Lorgar’s head snapped back as a bolter shell thudded into his helm, disrupting the retinal electronics and warping the ceramite. He wrenched the mangled metal from his face and killed his attacker with a single swipe of Illuminarum. The blow sent the Raven Guard tumbling away over the heads of his retreating brothers, crashing down among them.
‘What is it?’ Kor Phaeron stalked to Lorgar’s side, his claws as wet as the primarch’s crozius. ‘Push on! They are breaking before us!’
Lorgar aimed his maul across the battlefield. Corax was wading through the Gal Vorbak, ripping the crimson warriors apart.
‘Who cares about the albino’s cowardice?’ Kor Phaeron was frothing, spit spraying from his lips as he cursed. ‘Focus on the fight that matters.’
Lorgar ignored the bile in his father’s words, as well as the infrequent shells crashing against his armour. Given a blessed respite from the primarch’s murderous advance, the Raven Guard were falling back from him in a black tide. They left their dead in a carpet at the primarch’s feet.
‘You do not understand,’ Lorgar shouted over the din. ‘My brother is not fleeing. He has flown to where the fighting is thickest. He is cleaving a path to his gunships, drawing the worst of our firepower, so his sons might escape.’
Erebus was a grey blur of lethal motion, hammering an unhelmed Raven Guard sergeant to the ground and killing him with a return swing that caved in the warrior’s skull.
‘Sire...’ The First Chaplain’s armour was blackened from flamer wash, the joints still smoking. ‘Please focus.’
Lorgar clutched his sundered helm in one hand. The vox-link was still open. He could hear the tinny screams of the dying. ‘He is killing so many of us.’
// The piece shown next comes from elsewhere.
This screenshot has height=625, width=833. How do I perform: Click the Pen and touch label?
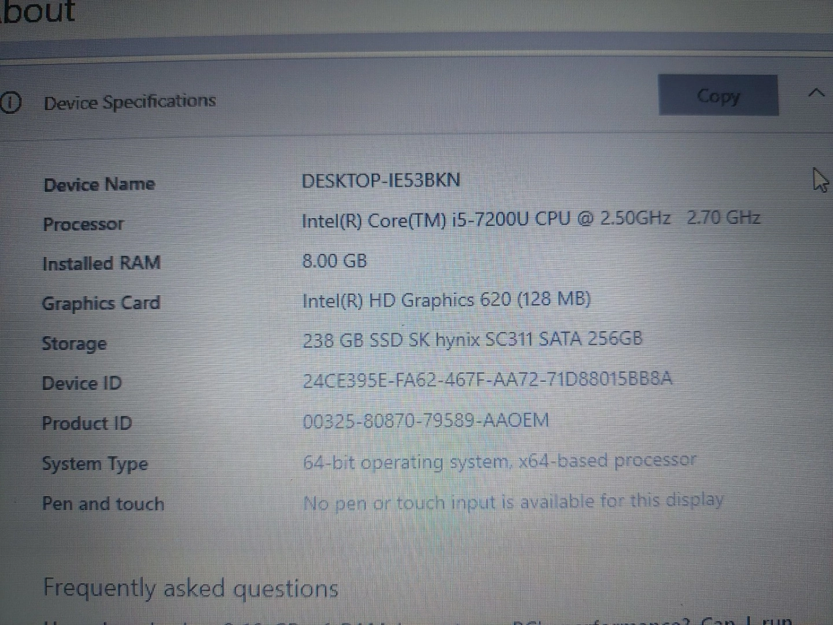pos(103,504)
The helm fell, gripped no more. He held his bloodied maul in ironclad fists, and clenched his teeth just as tightly. ‘No,’ the word was breathed with absolute conviction.
Kor Phaeron’s face was a mess of wounds, and even with his augmentations, he was breathing in a hoarse rasp. The battle was costing him dearly. He met Erebus’s eyes for a moment – and something akin to disgust passed between them.
‘Your deeds are ordained on these killing fields,’ Erebus spoke almost as if delivering a sermon. ‘You must not face your brothers yet. It is fate. We play our destined parts, as the pantheon wills it.’